++++ Source extract ++++

Saturday, December 10, 2011

Q&A--Author, George Shannon, interviews RJW

Illustrators: Responding to the Text
After 100 posts about picture books, I’m yearning to add other voices. I’ve begun to invite illustrators to answer a few questions about how they respond, relate to, and expand a text they didn’t write themselves. In other words, how do illustrators respond to our manuscripts.

Our first illustrator is Richard Jesse Watson.

#1. What elements of a manuscript first capture your attention? Plot? Language? Imagery? Tone? Sound? Theme?

++++ Provided data ++++

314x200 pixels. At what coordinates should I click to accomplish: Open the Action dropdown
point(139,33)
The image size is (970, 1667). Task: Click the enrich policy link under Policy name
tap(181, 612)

++++

What you will do => Reproduce the full blog post about illustrators responding to a text, word for word. Work only from the blog post, not the material.

Task output =>
Saturday, December 10, 2011

Q&A--Author, George Shannon, interviews RJW

Illustrators: Responding to the Text
After 100 posts about picture books, I’m yearning to add other voices. I’ve begun to invite illustrators to answer a few questions about how they respond, relate to, and expand a text they didn’t write themselves. In other words, how do illustrators respond to our manuscripts.

Our first illustrator is Richard Jesse Watson.

#1. What elements of a manuscript first capture your attention? Plot? Language? Imagery? Tone? Sound? Theme?